Document section
# Snow depot machines



## guyl (Jun 12, 2016)

In larger Canadian cities like here in Montreal, the streets are cleared by large city snowblowers that put the snow in dump trucks, which then bring their load to snow depots. These are large vacant lots where the snow is then piled high and allowed to melt well into the summer months. Some of these piles are over 100 feet high. To pile it that high, there are special high power snowblowers designed for that purpose. They are designed as attachments to a loader and have their own engines. The spec sheet for the Larue D-97 in the pic below mentions that it has over 1000 hp and can throw snow up to 180 feet away. These beasts are built in Quebec city.

A D-87 in action:


----------



## YSHSfan (Jun 25, 2014)

I wonder how fast the impeller spins to be able to throw the snow 180ft with that short chute (short in relation to the impeller size).
But most importantly what is the impeller tip speed and its diameter? :blush:


----------



## thool (Jul 25, 2016)

Impressive! Imagine that thing consuming a shopping cart or deer carcass.


----------



## guyl (Jun 12, 2016)

The spec sheet doesn't mention impeller speed, but here is the full page on it:

Loader mounted snowblower D97 - - - J.A. Larue

Hmm, I could just picture one of these in a Mad Max movie someday... like a couple of bad guys on motorcycles meet their fate in that bucket.


----------



## YSHSfan (Jun 25, 2014)

*Features*

*Performance*



 Capacity: up to 8,500 metric tons / hour
 Throwing distance: up to 55 m (180 ft.)
 *Dimension*



 Approximate length from hitch plate: 3.7 m (144 in.)
 Overall width: 3.2 m (126 in)
 Overall height:
 Working height: 1.9 m (75 in.)
 Weight: 12,250 kg (27,000 lbs.)
 *Engine*



 Power: 783-858 kW (1050-1150 HP)
 Filtration with pre-filter
 Caterpillar C27
 *Impeller*



 Impeller casting: 90° total cast angle: Vertical to left, horizontal to right from the ground
 Diameter: 1.8 m (70 in.)
 Number of blades: 6
 *Impeller Casing*



 One piece shotgun-type with output resistant to abrasion of up to 500 Brinell Hardness
 *Options*



 Female quick coupler
 Right hydraulic side rudder
 Residential-type muffler


_70" impeller diameter.......!!! and weighs only 13-1/2 tons......!!! :blush:
_


----------



## stromr (Jul 20, 2016)

A number of early snowblowers had that design, no auger just a large impeller, wonder why they abandoned it?


----------



## YSHSfan (Jun 25, 2014)

stromr said:


> A number of early snowblowers had that design, no auger just a large impeller, wonder why they abandoned it?


You mean like this... :blush:










Homko and Craftsman are the two I know were like that, although I think I saw somewhere an Ariens very early snowblower design kind of like it.... :blush: 

But if you browse at the following link, You'll find more makers of the "fan only" style blowers.
The Gilson Snowblower Shop's Vintage Machine Showcase

My guess for the change in design perhaps was safety regulations..... and/or efficiency..... :blush:


----------



## sscotsman (Dec 8, 2010)

hsblowersfan said:


> Homko and Craftsman are the two I know were like that, although I think I saw somewhere an Ariens very early snowblower design kind of like it.... :blush:


Ariens:
The Ariens 1960's and 1970's Sno-Thro info site.

Dataset records
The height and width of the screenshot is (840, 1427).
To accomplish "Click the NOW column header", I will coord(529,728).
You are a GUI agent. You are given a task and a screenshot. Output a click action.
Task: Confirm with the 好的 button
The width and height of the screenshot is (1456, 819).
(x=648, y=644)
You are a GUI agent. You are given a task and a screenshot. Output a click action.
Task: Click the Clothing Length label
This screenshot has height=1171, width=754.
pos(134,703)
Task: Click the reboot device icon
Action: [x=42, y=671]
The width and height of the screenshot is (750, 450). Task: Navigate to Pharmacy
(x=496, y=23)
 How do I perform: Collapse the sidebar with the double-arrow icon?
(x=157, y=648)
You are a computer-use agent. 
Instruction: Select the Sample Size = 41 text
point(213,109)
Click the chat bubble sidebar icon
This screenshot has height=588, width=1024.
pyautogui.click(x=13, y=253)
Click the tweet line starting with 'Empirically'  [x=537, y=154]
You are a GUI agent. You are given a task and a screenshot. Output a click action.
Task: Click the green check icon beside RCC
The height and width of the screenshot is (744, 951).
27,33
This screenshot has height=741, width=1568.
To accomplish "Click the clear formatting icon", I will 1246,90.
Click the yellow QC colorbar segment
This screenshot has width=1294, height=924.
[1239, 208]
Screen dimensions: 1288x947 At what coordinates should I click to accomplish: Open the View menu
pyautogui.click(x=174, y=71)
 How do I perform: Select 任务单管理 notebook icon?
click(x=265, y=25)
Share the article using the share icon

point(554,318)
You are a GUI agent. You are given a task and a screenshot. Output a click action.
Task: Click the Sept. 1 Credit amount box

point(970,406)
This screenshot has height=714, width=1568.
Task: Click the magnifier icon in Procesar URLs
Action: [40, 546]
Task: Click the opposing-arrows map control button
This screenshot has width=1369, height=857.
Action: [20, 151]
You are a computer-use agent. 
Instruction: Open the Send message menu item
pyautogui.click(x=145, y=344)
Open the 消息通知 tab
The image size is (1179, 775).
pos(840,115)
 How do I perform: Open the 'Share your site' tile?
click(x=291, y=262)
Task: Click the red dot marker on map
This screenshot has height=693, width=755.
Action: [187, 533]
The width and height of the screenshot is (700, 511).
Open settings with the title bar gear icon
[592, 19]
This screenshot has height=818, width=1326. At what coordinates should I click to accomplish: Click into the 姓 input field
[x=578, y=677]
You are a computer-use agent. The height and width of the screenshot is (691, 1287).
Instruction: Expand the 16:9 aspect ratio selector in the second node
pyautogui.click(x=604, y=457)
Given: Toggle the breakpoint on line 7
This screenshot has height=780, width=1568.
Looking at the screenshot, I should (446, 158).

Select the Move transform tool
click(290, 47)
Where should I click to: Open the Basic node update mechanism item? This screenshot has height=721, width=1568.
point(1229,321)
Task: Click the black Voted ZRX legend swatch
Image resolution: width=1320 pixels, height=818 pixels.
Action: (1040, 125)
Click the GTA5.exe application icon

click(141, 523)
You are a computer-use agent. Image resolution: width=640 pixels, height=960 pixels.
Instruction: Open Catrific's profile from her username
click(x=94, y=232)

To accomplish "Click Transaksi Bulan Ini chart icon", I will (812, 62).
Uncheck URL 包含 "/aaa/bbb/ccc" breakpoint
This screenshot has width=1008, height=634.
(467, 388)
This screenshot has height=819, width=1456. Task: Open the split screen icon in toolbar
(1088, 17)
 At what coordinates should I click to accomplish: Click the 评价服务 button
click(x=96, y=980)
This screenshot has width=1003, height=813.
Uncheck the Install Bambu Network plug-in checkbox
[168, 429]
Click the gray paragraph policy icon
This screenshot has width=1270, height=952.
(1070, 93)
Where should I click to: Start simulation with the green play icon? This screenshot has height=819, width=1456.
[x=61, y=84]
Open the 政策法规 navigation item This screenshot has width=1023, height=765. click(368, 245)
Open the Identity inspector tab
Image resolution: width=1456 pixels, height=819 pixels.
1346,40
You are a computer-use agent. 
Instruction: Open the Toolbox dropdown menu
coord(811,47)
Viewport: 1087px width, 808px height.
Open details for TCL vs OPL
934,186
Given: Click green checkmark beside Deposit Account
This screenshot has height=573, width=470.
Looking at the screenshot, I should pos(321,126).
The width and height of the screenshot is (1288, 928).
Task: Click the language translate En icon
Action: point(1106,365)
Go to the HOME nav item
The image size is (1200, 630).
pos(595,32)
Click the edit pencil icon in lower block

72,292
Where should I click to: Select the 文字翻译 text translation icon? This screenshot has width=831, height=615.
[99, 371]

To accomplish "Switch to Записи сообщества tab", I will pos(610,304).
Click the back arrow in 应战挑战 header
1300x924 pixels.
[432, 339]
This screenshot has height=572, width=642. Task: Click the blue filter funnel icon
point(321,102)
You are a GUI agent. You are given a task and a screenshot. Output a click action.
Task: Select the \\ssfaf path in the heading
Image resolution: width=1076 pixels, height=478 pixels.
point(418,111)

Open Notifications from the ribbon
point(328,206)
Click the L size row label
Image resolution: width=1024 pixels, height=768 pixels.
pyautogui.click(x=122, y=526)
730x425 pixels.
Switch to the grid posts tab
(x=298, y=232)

Problems
- A) Please write down everything from "Filtration with pre-filter" down to "1.8 m (70 in.)" in the snow depot machines thread, word for word.
- B) Extend the forum thread on snow depot machines, picking up right after its last line.

Final answers
- A)
Filtration with pre-filter
 Caterpillar C27
 *Impeller*



 Impeller casting: 90° total cast angle: Vertical to left, horizontal to right from the ground
 Diameter: 1.8 m (70 in.)

- B)
Scot


----------



## YSHSfan (Jun 25, 2014)

This is what I saw for an early Ariens......

*Ariens Snow Blowers

*








The Great Depression had only been underway for a few years when an idea was sparked in 1933. Henry Ariens’s company, Brillion Iron Works, the one he had spent 40 years building, was gone in an instant. But instead of giving up and rolling over, Ariens and his three sons turned their focus elsewhere.
Using a $1,500 loan borrowed against his life insurance policy and another $1,500 raised by selling stock shares, the four Ariens built what would eventually become one of America’s premier snow blower companies, starting with America’s first man-made rotary tiller.
And now, 80 years later, winter weather dwellers everywhere are as familiar with an Ariens snow blower as they are with the season itself. *

Here is the link

https://www.snowblowersource.com/promotions/history-of-snow-blowers/


*


----------



## guyl (Jun 12, 2016)

hsblowersfan said:


> My guess for the change in design perhaps was safety regulations..... and/or efficiency..... :blush:


Or how about the limited width that can be cleared without needing a huge impeller? Railroads don't need to clear a huge swath and they still do use the rotary design:


----------



## YSHSfan (Jun 25, 2014)

guyl said:


> Or how about the limited width that can be cleared without needing a huge impeller?


Good point.
That thought did come to my mind, but I thought it would be covered by "inefficient".

If one was made with two impellers that would turn in apossite directions and and use a single chute, that would be more efficient :blush:


----------



## guyl (Jun 12, 2016)

Another issue is getting a large (thus heavy) impeller to spin at high speed requires a lot of power, easily slowed down by getting bogged down into thicker snow. Having much slower, geared down augers allows for greater torque in breaking up the snow (especially if it's been plowed and packed) and then bring the snow to a smaller impeller makes for a lower power engine still able to throw the snow at a good distance.


----------



## YSHSfan (Jun 25, 2014)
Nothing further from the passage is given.